READ PREVIOUS QUESTIONS & ANSWERS BELOW:

Q
What is a will?
AA will is a legal document that allows you to transfer your property at your death.

A will is a simple way to ensure that your money, property and personal belongings will be distributed as you wish after your death. A will also allows you to have full use of your property while you are alive.

Q
Does Everyone Need a Will?
AThe law does not require that you have a will. However, a will is a useful tool that provides you with the ability to control how your estate will be divided.
If you die without a will, Minnesota’s inheritance laws will control how your estate will be divided. Your property will go to your closest relatives. If you have a spouse and children, the property will go to them by a set formula. If not, the property will descend in the following order: grandchildren, parents, brothers and sisters, or more distant relatives if there are no closer ones. A table of Minnesota Heirship is available here.

You may not need a will if you have made provisions so that your assets will pass without one, for example, by establishing trusts, life insurance policies with named beneficiaries, or joint property interests such as real estate or bank accounts.
A will is necessary if you want to leave property to a friend or a charity, to give certain items to certain people, or to leave someone out who would otherwise inherit from you. You may also wish to appoint a specific person to handle your estate. Thus, often it is best to write a will so your intentions can be met.

Q
What Is Probate?
A Probate is the legal process of settling your estate in court after you die. Your property is gathered and inventoried, your debts are paid, and everything left over is divided among your heirs. Your personal representative is responsible for “probating” your will. If you have no will or did not name a personal representative, the court will appoint one for you.
Probating a will begins by filing an application with the probate court. Probate ends when all debts and taxes are paid and all assets are distributed. If there is disagreement over your will, a probate judge will resolve the differences.
Q
When Is Probate Necessary?
AProbate laws in Minnesota apply to the estates of people who were residents of Minnesota at the time of their death. Probate also applies to other states’ residents who own real property in Minnesota.
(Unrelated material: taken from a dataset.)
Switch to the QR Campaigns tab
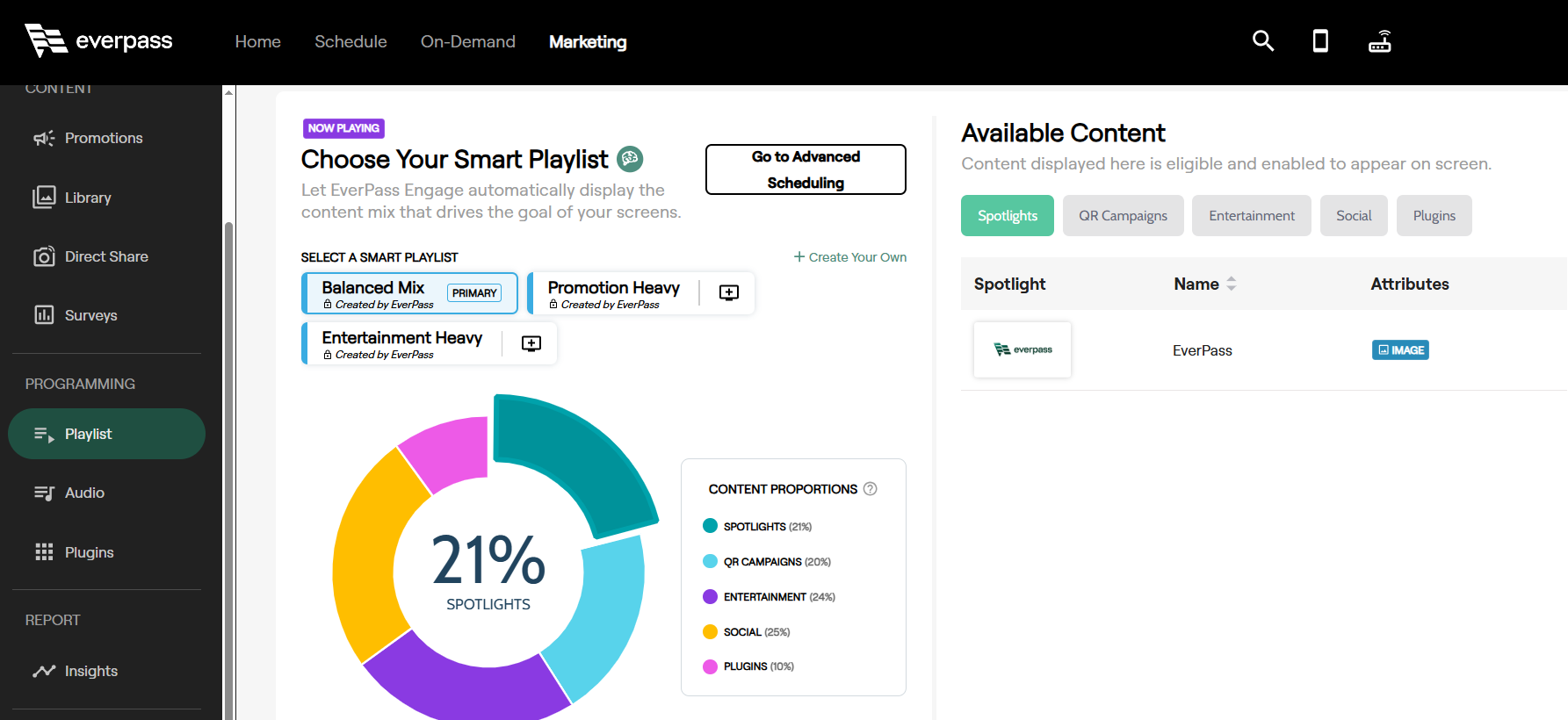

Having a will does not avoid probate. The need for probate depends on what property you own and whether you own it alone or with others.

Q
What Is A Trust?
AA trust manages the distribution of your assets. A trust is created by the transfer of property by the owner (sometimes called the “grantor,” “donor,” or “settlor”) to another person (the trustee). A trustee can be a professional with financial knowledge, a relative or friend, or a professional trust company. The trustee holds the title to the property and manages the property for the benefit of the beneficiaries who may be a specific person, a group of people, or an organization.
Q
What Are the Basic Types of Trusts?
AThere are two basic types of trusts. A “testamentary” or “after-death trust” is created by the settlor’s will which transfers property to the trust. A “living” or “intervivos” trust is created during the lifetime of the grantor when all or part of the grantor’s property is transferred into the trust.